## Exercise aim
Locate each line in the listing below that contains the word "width" and copy every such line out in full.

## Working data
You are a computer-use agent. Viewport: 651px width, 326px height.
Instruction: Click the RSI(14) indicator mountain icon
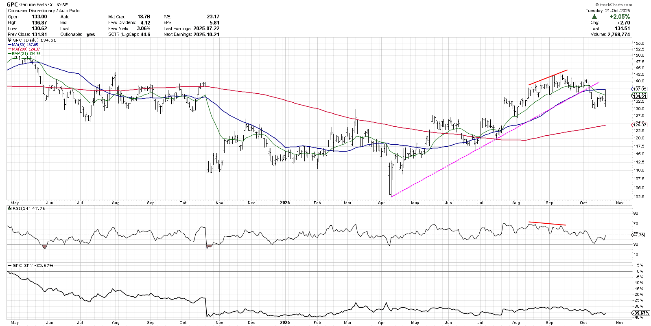[x=10, y=208]
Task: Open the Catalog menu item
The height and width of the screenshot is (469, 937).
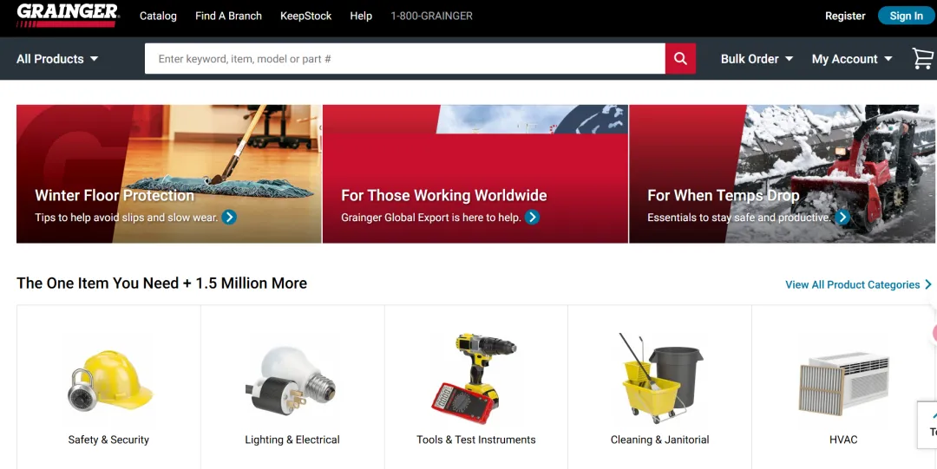Action: (x=158, y=16)
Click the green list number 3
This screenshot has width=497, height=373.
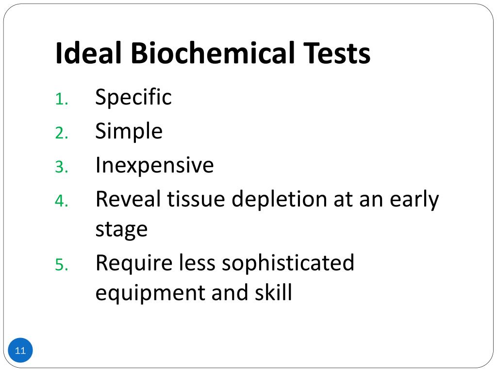(62, 167)

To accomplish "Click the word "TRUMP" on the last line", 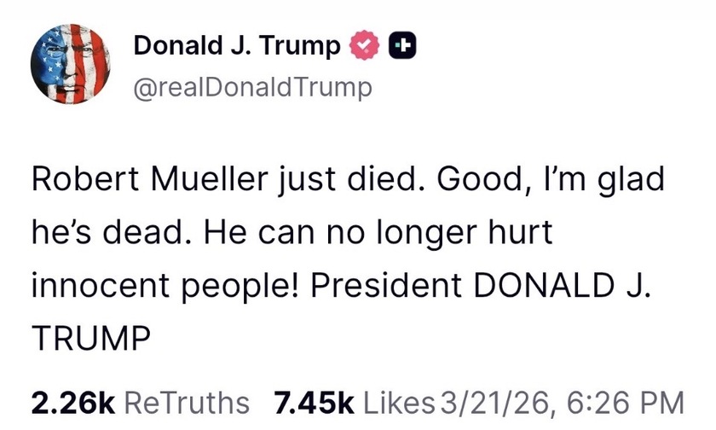I will click(x=90, y=329).
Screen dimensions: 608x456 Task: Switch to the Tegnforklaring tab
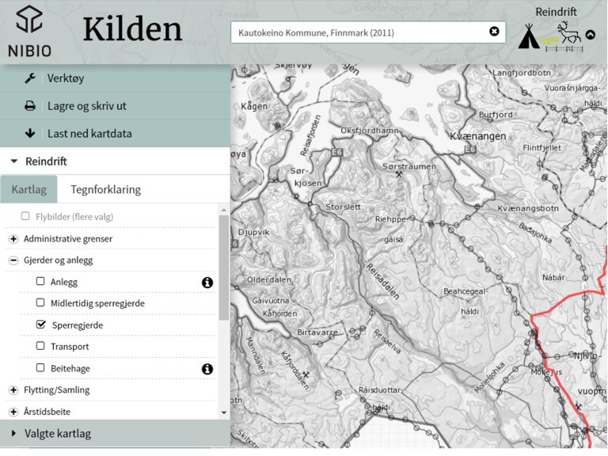click(x=105, y=190)
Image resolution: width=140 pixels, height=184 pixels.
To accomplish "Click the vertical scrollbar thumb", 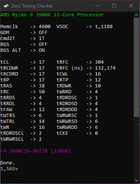I will click(x=136, y=67).
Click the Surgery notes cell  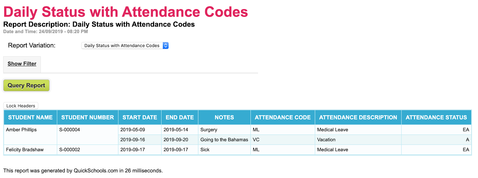(x=209, y=130)
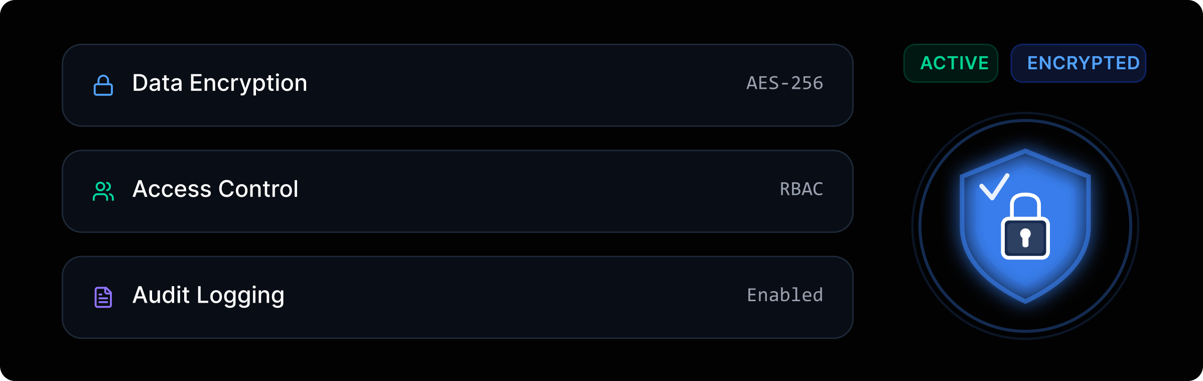Screen dimensions: 1203x381
Task: Click the white checkmark on the shield
Action: click(x=994, y=187)
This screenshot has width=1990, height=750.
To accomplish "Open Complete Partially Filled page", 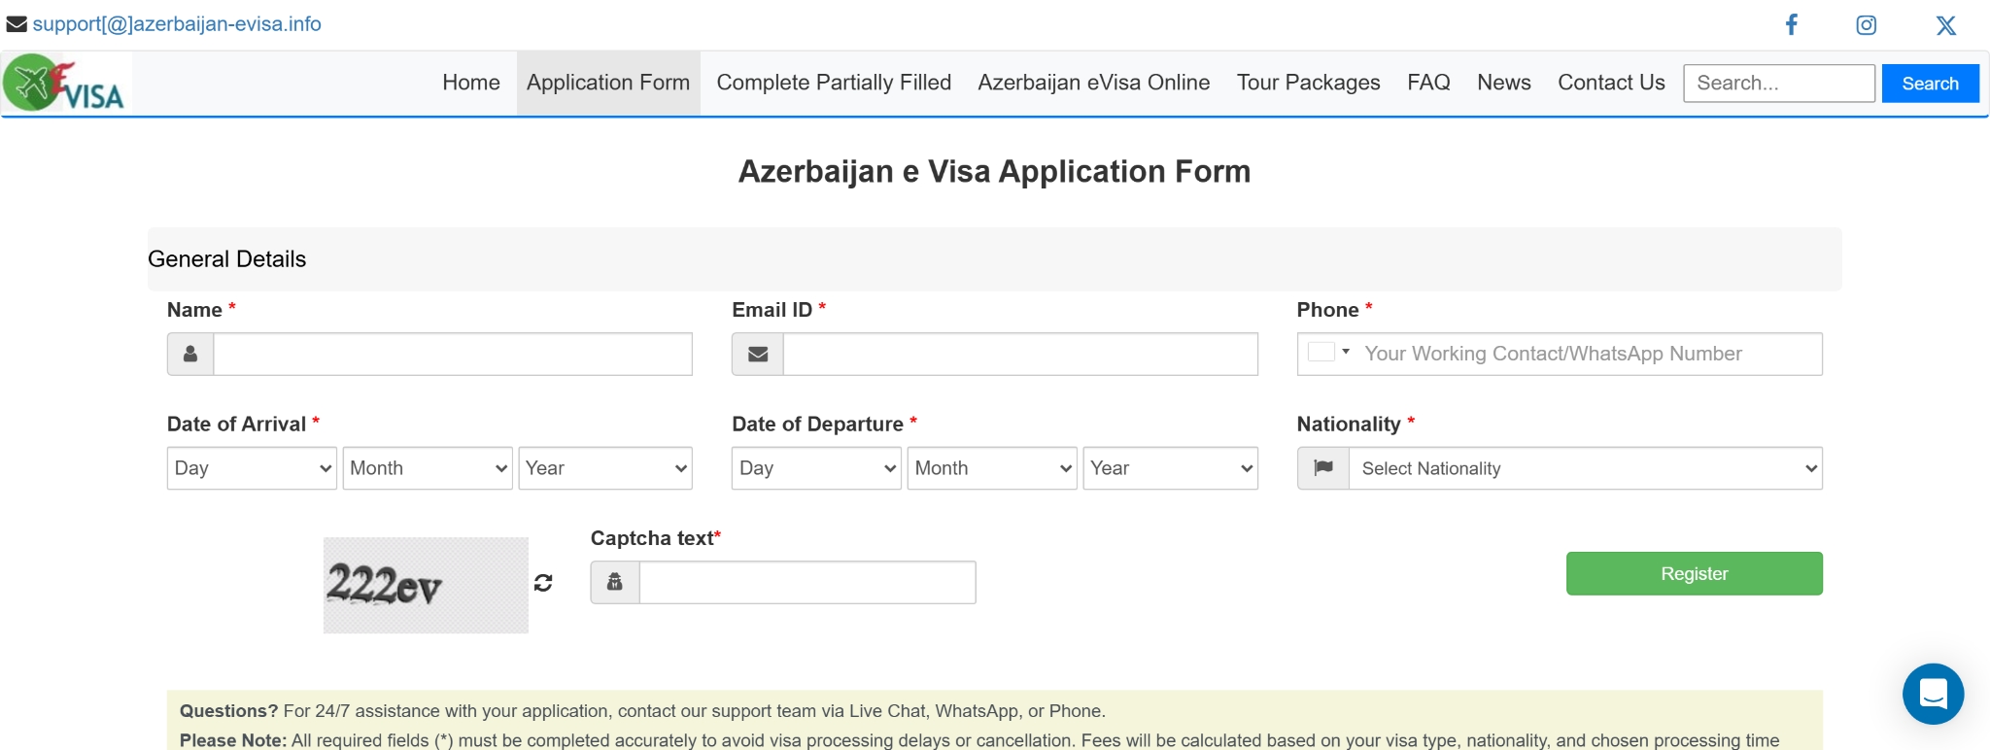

## The solution
You are a computer-use agent. Viewport: 651px width, 326px height.
The height and width of the screenshot is (469, 937).
This screenshot has width=497, height=373.
Image resolution: width=140 pixels, height=184 pixels.
This screenshot has width=1990, height=750.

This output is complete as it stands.